## PROVIDED RECORDS
........
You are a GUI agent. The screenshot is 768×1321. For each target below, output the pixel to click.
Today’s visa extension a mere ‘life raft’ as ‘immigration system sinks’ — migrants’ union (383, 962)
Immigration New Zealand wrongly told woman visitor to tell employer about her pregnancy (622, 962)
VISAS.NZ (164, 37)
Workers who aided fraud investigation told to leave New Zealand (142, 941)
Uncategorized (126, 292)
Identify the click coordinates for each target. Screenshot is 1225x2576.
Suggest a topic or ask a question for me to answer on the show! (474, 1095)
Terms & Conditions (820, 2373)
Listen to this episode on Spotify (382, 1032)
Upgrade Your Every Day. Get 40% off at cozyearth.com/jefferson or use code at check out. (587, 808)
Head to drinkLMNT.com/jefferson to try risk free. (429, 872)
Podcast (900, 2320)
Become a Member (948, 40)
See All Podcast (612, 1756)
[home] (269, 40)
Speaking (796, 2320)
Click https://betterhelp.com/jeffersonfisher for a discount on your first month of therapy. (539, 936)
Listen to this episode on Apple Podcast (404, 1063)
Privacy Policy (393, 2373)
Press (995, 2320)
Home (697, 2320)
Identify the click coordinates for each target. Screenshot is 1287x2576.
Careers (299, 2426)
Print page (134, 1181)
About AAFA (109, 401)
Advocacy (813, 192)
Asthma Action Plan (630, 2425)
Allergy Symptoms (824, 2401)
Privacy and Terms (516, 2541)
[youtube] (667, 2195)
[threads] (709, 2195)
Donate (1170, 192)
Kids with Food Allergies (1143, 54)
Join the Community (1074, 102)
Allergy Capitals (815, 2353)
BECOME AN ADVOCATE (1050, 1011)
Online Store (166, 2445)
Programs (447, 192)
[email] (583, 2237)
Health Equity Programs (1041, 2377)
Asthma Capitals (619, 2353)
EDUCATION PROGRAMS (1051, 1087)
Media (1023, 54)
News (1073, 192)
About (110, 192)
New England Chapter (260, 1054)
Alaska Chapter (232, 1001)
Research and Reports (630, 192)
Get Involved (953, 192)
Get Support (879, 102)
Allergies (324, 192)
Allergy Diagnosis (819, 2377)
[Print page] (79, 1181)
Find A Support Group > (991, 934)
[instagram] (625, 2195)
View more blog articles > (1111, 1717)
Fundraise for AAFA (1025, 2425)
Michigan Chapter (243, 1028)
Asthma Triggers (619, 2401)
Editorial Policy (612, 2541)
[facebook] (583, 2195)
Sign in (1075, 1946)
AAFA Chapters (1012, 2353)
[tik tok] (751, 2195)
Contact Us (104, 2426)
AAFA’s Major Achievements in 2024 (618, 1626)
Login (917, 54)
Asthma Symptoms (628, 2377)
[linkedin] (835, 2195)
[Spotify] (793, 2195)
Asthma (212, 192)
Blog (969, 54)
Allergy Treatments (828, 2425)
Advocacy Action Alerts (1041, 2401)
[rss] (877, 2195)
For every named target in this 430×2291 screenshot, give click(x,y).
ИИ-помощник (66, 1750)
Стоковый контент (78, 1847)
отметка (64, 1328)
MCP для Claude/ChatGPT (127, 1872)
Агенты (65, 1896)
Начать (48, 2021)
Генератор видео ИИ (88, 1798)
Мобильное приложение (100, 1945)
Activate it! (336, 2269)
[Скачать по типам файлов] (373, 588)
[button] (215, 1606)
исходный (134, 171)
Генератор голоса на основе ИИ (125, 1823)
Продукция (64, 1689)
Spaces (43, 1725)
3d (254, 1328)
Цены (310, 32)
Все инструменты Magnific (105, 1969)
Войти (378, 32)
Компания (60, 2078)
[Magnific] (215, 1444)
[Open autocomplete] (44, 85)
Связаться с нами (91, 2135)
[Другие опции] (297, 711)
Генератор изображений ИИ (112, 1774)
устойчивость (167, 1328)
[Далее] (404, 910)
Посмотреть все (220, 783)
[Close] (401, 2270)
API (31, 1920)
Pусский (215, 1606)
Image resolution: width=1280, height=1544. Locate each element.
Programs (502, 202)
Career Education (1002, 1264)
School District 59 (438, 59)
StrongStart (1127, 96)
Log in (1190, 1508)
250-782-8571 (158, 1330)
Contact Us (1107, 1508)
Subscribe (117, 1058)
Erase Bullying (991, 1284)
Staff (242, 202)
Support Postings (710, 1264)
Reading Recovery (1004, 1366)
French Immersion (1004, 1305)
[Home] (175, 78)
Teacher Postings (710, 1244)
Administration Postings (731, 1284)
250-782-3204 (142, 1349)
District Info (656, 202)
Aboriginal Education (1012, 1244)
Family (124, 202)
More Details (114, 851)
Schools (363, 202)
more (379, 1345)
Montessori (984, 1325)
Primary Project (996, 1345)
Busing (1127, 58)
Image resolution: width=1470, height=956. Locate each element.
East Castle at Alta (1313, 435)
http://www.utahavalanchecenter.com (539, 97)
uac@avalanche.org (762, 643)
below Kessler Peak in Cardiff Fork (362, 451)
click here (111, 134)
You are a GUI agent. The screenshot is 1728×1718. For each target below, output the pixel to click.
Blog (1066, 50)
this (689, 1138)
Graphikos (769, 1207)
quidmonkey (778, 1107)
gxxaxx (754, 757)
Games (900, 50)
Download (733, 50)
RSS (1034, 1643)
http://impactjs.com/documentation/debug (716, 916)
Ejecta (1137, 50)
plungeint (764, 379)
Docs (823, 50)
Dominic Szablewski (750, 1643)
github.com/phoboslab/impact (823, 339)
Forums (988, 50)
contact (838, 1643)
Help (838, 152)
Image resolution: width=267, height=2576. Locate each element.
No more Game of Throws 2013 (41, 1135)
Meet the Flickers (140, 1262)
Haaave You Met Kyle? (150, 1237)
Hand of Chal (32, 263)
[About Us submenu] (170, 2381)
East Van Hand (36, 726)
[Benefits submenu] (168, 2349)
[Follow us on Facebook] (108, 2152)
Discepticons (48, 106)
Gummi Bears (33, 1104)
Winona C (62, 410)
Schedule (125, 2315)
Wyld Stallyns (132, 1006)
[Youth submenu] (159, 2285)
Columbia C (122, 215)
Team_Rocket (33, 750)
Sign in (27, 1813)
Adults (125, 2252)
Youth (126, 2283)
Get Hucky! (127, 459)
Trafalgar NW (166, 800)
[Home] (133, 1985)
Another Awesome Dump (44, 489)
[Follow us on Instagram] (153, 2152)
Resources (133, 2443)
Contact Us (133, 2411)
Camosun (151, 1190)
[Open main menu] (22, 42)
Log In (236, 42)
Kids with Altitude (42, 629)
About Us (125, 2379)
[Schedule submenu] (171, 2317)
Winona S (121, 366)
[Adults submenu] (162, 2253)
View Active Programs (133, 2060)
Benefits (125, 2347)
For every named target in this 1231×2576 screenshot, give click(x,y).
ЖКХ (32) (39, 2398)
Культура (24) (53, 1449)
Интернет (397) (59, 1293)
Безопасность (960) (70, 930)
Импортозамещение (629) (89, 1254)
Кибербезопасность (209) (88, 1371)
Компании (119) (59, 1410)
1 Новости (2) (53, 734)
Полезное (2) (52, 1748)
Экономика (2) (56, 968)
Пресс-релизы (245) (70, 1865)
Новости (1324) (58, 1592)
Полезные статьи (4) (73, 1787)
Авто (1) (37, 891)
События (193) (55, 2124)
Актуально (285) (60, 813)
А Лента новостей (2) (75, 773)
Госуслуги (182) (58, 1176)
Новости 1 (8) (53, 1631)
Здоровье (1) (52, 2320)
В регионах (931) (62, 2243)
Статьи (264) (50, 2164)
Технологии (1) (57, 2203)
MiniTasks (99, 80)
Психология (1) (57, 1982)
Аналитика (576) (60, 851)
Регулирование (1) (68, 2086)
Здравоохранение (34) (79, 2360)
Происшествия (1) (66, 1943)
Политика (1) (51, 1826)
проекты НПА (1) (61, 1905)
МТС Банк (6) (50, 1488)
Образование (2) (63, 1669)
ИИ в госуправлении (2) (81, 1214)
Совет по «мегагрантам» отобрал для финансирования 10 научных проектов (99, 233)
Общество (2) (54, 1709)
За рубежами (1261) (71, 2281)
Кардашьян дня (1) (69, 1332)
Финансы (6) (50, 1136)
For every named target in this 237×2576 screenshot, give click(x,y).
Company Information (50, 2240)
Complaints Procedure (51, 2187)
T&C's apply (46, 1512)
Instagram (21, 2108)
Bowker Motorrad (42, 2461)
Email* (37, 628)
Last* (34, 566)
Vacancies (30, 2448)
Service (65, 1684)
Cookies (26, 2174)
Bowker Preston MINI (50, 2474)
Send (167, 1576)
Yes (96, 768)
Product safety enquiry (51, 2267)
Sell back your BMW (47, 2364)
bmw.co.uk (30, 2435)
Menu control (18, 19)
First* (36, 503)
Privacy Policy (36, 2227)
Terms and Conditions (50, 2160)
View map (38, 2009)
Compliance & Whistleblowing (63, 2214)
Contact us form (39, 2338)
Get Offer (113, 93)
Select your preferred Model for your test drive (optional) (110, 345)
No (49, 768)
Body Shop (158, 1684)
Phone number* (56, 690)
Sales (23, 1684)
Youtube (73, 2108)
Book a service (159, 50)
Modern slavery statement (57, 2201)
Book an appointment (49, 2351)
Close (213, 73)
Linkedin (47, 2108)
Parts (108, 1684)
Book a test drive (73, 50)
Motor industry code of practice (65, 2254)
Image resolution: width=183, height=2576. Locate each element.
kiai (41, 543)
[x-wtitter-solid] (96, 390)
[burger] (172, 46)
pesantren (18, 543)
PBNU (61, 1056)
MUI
........
Taking the listing above as the source, transcribe only the lines starting at the line with "Начать (48, 2021)" and going through the line with "3d (254, 1328)", unaltered and with both ends included.

## SOLUTION TO THIS PROBLEM
Начать (48, 2021)
Генератор видео ИИ (88, 1798)
Мобильное приложение (100, 1945)
Activate it! (336, 2269)
[Скачать по типам файлов] (373, 588)
[button] (215, 1606)
исходный (134, 171)
Генератор голоса на основе ИИ (125, 1823)
Продукция (64, 1689)
Spaces (43, 1725)
3d (254, 1328)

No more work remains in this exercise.